| In November 2012, soon after becoming general secretary of the Communist Party of China, Xi Jinping gave a speech in Beijing describing the “Chinese Dream.” It would go on to become the defining catchphrase of his presidency.
Schools and universities across the country created “dream walls,” encouraging students to write down their goals. They organized dream-speaking competitions. Students’ ambitions ranged, but many aspired to the same things: a stable job, a reliable income, and the chance to make a better life than their parents’.
Their aspirations would fuel the nation’s. Xi said the Chinese Dream was “realizing a prosperous and strong country, the rejuvenation of the nation and the well-being of the people.” All this would happen, he said, by the middle of the century.
Instead, the dream has become a chimera. Opportunities for China’s youth have stagnated, and China’s middle class is disappearing. Household incomes have flatlined. Youth unemployment hit a record high of 21.3 percent in 2023.

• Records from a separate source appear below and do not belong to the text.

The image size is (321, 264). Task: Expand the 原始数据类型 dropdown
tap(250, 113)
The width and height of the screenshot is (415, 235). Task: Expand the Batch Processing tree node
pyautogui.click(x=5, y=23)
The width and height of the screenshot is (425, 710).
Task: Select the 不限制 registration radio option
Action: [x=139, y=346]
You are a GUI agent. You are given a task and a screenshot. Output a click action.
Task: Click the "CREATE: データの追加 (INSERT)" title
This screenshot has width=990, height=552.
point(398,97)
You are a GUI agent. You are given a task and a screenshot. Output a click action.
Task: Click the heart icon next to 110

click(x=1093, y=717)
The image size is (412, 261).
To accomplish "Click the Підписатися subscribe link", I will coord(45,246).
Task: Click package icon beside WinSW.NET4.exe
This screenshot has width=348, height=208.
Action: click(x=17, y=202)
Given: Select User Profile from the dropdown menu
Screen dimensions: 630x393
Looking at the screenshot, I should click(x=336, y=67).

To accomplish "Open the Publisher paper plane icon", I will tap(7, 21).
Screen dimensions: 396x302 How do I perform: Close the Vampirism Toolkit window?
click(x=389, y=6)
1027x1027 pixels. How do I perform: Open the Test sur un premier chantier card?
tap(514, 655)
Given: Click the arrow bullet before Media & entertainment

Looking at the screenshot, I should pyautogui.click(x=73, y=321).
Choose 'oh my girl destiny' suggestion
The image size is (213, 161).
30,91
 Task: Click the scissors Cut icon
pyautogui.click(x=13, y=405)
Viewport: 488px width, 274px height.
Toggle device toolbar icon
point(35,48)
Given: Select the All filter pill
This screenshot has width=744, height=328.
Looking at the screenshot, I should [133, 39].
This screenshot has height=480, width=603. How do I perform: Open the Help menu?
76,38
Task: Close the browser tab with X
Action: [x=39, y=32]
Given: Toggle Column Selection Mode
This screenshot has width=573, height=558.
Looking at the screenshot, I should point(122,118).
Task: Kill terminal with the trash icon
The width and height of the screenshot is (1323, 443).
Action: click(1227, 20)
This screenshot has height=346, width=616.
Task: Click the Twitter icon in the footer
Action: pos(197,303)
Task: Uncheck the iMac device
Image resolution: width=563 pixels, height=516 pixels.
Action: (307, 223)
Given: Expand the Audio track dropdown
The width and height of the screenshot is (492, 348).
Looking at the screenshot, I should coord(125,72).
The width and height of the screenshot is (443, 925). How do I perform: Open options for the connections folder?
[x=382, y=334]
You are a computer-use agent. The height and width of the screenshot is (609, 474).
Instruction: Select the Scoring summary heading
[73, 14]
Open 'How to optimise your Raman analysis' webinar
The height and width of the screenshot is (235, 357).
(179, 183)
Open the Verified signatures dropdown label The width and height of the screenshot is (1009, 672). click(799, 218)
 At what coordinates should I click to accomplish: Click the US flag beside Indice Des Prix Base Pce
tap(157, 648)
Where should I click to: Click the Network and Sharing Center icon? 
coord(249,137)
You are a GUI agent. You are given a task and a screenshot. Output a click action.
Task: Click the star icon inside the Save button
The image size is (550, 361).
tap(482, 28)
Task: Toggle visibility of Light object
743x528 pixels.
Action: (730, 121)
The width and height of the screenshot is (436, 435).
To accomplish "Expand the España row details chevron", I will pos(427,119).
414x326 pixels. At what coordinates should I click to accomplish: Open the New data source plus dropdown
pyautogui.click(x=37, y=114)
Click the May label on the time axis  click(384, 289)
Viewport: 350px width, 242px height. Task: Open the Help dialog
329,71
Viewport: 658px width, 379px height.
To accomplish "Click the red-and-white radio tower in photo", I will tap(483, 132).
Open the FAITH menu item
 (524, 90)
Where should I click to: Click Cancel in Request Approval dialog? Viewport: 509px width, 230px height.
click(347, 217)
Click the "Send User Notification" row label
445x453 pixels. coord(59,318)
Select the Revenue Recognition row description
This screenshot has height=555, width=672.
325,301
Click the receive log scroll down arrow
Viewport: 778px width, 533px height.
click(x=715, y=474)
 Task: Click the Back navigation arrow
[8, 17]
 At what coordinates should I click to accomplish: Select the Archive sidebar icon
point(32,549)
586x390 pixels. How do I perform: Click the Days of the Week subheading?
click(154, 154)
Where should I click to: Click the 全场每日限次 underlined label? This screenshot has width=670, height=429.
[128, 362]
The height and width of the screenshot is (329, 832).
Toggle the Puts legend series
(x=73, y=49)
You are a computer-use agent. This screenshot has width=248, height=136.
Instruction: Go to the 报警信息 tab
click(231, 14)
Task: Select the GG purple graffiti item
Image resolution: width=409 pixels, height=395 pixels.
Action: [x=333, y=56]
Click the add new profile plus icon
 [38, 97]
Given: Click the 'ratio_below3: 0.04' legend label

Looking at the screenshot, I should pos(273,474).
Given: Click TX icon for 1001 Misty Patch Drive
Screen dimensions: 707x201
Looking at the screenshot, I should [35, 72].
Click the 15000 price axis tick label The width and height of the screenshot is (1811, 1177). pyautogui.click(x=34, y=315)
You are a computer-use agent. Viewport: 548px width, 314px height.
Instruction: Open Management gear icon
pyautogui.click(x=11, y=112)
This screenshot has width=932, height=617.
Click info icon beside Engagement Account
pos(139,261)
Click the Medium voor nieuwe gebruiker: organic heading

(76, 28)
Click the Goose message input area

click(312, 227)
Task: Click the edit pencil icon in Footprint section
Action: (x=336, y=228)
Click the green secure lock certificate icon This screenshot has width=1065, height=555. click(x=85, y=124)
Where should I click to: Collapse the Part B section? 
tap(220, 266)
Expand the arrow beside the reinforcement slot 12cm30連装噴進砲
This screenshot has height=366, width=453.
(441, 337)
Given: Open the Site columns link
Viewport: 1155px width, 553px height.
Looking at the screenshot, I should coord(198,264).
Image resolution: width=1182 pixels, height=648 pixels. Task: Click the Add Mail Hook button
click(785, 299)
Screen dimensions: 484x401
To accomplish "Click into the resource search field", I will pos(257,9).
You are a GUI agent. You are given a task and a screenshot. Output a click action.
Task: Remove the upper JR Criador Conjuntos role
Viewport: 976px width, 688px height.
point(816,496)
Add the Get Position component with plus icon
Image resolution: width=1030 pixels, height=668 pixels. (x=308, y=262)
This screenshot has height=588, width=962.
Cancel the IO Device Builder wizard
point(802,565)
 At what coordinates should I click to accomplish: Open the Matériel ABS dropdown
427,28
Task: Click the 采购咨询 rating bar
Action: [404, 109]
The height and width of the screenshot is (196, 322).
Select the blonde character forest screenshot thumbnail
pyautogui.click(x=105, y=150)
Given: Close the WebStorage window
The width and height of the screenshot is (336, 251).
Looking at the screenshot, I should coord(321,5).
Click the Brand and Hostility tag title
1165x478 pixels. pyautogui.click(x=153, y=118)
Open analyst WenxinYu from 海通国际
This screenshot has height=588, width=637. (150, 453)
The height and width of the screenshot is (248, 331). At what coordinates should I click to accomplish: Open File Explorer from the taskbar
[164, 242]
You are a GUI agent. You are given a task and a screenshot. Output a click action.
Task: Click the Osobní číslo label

The same year, more than 70 percent of unemployed young people in cities had a degree. They call themselves “rat people” and “rotten-tail kids”—college grads in low-wage work or living with their parents. There are more and more of them. The malaise has spawned the “lying flat” movement—a rebellion against punishing hours and eternal struggle with few rewards.
What went wrong?
Yi-Ling Liu is a journalist in residence at the Tarbell Center for AI Journalism and the author of a forthcoming book on the Chinese internet. She says the energy that once defined China’s economic rise—the tech boom, the surging middle class, the expansive sense of possibility—has ebbed. The economy has stalled. Innovation has stalled. Real estate is in crisis. Where relentless striving was once the norm, young people are now opting out.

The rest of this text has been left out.